## Задание
Внесите в JSON-список строки от строки с «Select the Payment card heading» до строки с «point(99,20)» включительно. Каждая строка должна стать отдельным значением списка, пустые строки пропустите.

## Исходные данные
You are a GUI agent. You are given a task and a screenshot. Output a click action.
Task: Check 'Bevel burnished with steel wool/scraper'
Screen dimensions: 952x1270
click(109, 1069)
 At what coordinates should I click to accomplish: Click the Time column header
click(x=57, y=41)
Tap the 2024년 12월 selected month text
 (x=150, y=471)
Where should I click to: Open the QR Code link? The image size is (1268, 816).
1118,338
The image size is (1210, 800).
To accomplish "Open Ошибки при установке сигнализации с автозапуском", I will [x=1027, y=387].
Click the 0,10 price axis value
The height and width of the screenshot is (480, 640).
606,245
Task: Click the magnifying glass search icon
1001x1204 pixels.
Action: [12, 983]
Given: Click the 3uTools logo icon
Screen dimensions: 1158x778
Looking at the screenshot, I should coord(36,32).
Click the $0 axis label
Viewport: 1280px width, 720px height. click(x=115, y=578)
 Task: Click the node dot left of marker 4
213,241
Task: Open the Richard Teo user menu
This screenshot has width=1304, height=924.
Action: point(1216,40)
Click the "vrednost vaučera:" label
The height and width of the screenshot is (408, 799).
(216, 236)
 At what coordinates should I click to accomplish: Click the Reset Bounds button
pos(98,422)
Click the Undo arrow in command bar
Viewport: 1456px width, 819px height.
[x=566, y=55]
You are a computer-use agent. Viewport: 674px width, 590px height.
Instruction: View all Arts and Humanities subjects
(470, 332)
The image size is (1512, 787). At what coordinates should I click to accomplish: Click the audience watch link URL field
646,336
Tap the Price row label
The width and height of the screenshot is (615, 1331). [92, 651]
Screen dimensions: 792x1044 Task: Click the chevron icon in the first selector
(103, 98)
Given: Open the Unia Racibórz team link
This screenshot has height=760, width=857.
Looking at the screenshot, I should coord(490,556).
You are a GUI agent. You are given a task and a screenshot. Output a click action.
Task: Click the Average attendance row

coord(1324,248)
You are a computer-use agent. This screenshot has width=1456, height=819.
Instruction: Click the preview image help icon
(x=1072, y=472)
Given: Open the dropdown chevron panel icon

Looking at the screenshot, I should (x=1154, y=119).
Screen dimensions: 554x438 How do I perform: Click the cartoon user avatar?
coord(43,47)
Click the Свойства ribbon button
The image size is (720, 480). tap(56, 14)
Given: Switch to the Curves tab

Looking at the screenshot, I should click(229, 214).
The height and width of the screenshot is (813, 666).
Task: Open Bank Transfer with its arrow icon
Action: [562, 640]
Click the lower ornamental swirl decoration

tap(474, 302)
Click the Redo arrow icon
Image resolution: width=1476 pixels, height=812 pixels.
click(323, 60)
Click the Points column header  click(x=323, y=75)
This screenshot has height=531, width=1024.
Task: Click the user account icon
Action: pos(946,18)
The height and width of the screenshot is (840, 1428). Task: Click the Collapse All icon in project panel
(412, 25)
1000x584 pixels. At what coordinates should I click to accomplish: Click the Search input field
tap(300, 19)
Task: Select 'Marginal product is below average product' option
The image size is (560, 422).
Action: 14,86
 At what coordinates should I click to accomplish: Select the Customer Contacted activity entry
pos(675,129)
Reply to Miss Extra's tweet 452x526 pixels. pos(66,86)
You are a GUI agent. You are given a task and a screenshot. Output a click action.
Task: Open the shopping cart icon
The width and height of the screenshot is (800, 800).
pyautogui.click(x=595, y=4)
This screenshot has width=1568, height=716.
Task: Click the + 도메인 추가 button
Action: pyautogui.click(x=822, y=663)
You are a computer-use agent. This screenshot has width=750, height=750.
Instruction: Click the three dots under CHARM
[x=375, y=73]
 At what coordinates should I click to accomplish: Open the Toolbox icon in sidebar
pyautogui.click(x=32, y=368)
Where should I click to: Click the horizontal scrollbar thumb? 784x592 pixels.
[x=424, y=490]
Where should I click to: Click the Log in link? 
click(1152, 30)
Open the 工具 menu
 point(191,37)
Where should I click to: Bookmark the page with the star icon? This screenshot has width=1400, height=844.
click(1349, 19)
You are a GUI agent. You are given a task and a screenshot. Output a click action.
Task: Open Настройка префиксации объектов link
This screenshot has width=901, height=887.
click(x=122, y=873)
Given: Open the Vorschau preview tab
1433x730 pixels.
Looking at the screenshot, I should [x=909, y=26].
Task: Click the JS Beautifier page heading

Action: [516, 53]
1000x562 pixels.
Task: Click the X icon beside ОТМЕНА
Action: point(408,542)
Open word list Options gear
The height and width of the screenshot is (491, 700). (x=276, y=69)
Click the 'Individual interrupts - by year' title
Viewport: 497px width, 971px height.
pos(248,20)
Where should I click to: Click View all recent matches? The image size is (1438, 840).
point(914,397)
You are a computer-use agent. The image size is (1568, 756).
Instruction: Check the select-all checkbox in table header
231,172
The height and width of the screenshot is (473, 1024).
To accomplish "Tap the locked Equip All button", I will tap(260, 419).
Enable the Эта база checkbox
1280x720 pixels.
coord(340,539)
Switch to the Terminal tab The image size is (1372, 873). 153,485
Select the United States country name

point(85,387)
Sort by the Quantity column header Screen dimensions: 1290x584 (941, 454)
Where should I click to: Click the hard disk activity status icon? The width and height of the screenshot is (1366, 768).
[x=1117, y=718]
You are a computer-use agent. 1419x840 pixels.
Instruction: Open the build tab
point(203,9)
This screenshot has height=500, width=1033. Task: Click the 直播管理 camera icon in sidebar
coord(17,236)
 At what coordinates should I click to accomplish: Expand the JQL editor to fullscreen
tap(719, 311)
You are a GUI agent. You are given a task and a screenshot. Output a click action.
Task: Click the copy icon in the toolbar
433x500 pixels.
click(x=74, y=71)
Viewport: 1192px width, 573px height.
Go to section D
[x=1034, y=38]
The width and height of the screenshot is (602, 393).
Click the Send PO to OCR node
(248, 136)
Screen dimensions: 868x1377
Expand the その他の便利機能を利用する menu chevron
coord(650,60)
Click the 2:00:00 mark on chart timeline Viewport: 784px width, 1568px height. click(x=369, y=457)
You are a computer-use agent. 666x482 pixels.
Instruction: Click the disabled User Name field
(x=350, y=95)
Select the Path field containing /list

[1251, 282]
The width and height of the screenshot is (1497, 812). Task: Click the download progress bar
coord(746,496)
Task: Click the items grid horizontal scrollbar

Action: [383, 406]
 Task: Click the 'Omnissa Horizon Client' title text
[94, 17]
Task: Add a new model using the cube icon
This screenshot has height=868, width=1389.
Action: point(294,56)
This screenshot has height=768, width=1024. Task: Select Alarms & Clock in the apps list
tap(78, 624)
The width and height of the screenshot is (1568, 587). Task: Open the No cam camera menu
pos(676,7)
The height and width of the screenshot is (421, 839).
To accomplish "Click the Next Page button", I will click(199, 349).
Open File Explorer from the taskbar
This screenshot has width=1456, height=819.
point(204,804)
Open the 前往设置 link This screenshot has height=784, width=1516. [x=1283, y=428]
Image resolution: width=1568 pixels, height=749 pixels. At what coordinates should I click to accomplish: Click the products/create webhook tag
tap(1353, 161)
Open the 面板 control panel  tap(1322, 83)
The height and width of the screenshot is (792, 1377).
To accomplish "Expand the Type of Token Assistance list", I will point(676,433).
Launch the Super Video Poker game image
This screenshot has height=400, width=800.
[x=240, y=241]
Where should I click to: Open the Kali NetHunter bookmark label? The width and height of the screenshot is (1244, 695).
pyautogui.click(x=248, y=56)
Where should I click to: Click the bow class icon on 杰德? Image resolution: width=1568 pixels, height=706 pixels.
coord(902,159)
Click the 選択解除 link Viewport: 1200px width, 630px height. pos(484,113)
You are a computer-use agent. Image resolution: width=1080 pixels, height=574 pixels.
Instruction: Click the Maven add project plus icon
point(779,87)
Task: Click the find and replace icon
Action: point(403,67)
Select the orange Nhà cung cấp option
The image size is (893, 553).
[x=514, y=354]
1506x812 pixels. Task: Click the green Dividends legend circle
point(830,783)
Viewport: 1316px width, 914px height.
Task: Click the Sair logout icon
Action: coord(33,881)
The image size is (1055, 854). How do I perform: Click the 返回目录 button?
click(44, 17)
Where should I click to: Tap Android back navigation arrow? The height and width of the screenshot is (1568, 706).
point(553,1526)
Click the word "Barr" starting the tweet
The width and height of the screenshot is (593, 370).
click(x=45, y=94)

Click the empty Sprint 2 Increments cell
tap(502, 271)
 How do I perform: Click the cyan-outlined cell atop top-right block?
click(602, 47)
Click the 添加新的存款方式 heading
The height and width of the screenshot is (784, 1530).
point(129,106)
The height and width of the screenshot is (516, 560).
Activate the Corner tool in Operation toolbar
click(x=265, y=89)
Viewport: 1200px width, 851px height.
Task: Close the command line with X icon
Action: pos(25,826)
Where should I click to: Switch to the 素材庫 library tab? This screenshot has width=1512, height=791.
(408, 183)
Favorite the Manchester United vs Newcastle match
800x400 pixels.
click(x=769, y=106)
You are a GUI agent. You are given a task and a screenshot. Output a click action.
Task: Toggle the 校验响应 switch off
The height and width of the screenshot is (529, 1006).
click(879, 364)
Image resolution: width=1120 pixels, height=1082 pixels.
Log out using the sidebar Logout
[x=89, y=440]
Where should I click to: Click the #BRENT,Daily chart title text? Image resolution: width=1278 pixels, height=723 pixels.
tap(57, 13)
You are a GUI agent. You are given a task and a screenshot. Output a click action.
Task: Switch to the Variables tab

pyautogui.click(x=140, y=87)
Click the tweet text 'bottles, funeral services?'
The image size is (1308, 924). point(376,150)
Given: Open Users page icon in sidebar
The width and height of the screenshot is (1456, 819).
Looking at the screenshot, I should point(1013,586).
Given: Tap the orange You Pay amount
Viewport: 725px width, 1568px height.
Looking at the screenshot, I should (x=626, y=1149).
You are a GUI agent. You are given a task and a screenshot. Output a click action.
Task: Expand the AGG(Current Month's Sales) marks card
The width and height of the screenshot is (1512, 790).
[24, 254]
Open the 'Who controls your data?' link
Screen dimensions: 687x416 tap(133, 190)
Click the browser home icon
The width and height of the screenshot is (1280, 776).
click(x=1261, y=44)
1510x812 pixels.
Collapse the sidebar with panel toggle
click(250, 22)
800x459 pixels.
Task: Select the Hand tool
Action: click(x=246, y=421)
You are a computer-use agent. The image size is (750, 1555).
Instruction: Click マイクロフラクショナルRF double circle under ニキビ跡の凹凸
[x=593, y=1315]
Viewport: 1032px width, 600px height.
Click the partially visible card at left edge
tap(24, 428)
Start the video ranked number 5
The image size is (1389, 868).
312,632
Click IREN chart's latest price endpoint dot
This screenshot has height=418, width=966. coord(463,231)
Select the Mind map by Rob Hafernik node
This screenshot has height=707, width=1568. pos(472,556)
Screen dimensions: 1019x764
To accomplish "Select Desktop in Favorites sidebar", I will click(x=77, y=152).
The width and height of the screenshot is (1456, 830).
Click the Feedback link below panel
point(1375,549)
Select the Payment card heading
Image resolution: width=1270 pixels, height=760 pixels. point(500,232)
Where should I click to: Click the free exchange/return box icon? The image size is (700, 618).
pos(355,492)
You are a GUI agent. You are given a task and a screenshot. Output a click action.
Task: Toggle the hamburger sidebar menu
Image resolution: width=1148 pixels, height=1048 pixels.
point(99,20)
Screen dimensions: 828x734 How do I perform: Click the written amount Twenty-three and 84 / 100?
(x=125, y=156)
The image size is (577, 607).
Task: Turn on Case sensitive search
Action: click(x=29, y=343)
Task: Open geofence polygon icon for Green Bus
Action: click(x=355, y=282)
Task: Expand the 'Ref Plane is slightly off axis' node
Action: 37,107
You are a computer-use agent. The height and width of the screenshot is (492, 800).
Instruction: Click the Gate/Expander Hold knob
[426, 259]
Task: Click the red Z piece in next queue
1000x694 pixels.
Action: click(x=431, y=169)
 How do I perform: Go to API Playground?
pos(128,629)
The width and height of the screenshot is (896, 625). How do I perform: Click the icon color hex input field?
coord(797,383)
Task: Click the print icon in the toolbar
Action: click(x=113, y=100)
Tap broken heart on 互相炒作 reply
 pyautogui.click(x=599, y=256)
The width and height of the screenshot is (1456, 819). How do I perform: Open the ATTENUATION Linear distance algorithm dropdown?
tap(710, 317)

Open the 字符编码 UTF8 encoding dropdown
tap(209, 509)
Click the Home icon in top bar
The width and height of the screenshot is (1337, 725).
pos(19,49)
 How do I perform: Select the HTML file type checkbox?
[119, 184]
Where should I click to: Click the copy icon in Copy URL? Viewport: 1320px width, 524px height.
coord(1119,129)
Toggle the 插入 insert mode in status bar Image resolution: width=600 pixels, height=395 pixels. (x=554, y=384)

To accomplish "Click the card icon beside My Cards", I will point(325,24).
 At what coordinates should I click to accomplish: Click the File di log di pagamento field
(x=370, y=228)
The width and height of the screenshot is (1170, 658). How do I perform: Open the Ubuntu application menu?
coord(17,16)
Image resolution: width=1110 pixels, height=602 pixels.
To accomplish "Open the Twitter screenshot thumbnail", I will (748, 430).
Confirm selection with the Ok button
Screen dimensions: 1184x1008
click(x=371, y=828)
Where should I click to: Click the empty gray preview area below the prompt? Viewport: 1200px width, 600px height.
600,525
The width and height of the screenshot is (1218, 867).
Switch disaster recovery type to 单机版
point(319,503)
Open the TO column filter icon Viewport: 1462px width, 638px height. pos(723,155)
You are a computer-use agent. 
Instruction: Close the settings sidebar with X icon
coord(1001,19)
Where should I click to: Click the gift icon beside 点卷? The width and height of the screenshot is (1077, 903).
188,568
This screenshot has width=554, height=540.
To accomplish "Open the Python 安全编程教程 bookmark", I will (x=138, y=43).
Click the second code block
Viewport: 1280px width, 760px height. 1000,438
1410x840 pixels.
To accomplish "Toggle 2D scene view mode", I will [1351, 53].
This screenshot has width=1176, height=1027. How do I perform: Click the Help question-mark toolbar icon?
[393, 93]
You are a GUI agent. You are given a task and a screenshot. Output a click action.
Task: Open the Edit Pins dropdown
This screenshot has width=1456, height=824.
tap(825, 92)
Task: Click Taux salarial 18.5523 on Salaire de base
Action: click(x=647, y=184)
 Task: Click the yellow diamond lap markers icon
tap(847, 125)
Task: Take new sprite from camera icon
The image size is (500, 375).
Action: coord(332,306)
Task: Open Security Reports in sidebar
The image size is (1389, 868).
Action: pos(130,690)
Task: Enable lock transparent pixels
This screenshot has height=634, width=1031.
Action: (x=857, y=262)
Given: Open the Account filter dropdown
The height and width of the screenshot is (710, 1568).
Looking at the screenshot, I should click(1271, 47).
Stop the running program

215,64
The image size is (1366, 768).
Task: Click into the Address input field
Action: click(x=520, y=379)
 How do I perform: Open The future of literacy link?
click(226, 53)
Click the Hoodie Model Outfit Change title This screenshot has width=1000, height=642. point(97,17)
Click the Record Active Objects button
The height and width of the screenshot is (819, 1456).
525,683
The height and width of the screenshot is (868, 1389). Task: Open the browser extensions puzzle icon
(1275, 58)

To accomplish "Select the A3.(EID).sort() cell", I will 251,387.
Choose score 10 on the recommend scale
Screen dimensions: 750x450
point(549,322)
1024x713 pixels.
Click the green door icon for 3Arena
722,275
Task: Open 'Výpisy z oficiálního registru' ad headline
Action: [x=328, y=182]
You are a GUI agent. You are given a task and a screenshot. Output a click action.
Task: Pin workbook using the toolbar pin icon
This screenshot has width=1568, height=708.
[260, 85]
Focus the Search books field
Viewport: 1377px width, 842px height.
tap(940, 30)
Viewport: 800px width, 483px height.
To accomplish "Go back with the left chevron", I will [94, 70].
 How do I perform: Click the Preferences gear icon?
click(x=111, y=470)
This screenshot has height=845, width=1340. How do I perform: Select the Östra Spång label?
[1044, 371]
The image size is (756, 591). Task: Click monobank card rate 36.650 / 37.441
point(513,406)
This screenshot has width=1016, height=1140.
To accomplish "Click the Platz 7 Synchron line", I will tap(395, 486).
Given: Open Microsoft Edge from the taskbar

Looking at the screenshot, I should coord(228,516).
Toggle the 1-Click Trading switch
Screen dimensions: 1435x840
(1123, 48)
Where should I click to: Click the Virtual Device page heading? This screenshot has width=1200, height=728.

## Решение
[
  "Select the Payment card heading",
  "Image resolution: width=1270 pixels, height=760 pixels. point(500,232)",
  "Where should I click to: Click the free exchange/return box icon? The image size is (700, 618).",
  "pos(355,492)",
  "You are a GUI agent. You are given a task and a screenshot. Output a click action.",
  "Task: Toggle the hamburger sidebar menu",
  "Image resolution: width=1148 pixels, height=1048 pixels.",
  "point(99,20)"
]